**Supplied text**.
That is, the lawyers acting for the defendant conceded that the law already understood this money balance as a debt (or mutuum), but they argued that the Testator at the time he wrote the will considered it a bailment. Whether the Testator really did think this is an open question, but even if he did this was most probably a mistaken and erroneous view on his part. The nature of the contract will probably have been a mutuum loan to the bank, a traditional and ancient legal contract that had been used by bankers for centuries and centuries – in fact all the way back to ancient Rome.

The lawyers acting for the defendant also exploited the “common opinion of mankind”: the mistaken belief that many people have that they continue to own the money they “deposit” at a bank. But this misunderstanding does not prove that the original contract really was a bailment (depositum regulare), or that fractional reserve banking had arisen by fraud in the UK.

**Given material**.

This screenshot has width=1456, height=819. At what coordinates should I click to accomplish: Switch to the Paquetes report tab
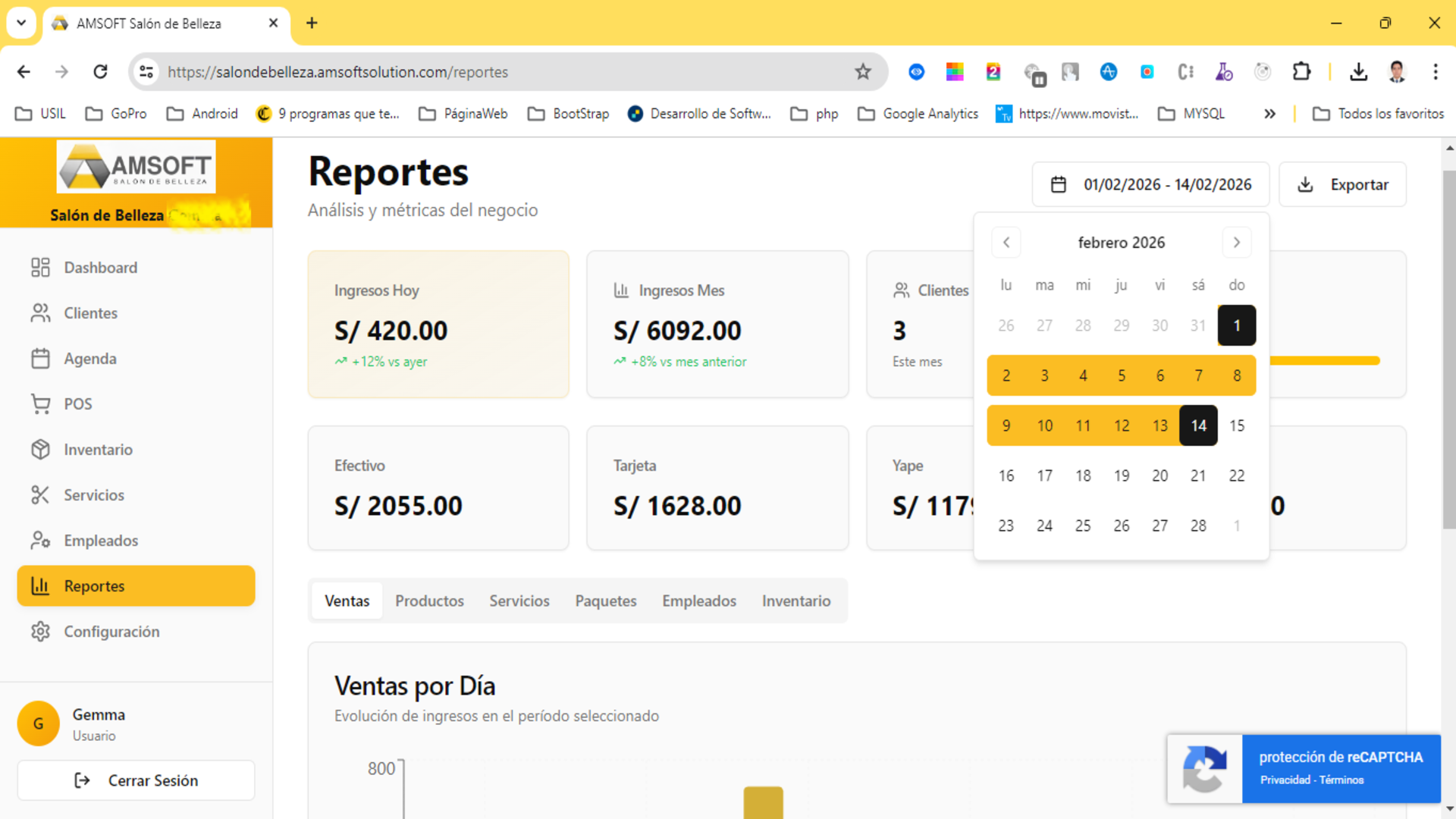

**Tasks to carry out**.
1. In the passage on the bank balance left in the will, how far back does the mutuum loan contract used by bankers go?
2. Carry on the passage on the bank balance left in the will, starting right after its final sentence.

**Task results**.
1. All the way back to ancient Rome.

2.
The point above is enough to damn the whole libertarian interpretation of the case. If it was already admitted that the bank balance was legally a debt by lawyers acting for the defendant, then this strongly suggests that fractional reserve banking was already normally interpreted legally as a mutuum contract, not as a bailment.

The ruling of the judge was as follows:
“The Master of the Rolls
Was clear that the bill of exchange passed. He had entertained some doubt on the other point; but thought that the money which had been paid into the banker’s ought also to pass as a debt. This was not a depositum. A sealed bag of money might, indeed, be a depositum; but money paid in, generally, to a banker could not be so considered. He observed, that money had no ear-mark; that, when money is paid into a banker’s, he always opens a debtor and creditor account with the payor; The banker employs the money himself, and is liable merely to answer the drafts of his customer to that amount. This would clearly support a commission of bankrupt; it would not pass by the description of ready money; and, therefore, it must be considered as a debt, and must pass by that description.” (Merivale 1817: 543).
When the judge/Master of the Rolls Sir William Grant gave this ruling, he was not inventing some new legal principle, but drawing on centuries of legal tradition and banking practice.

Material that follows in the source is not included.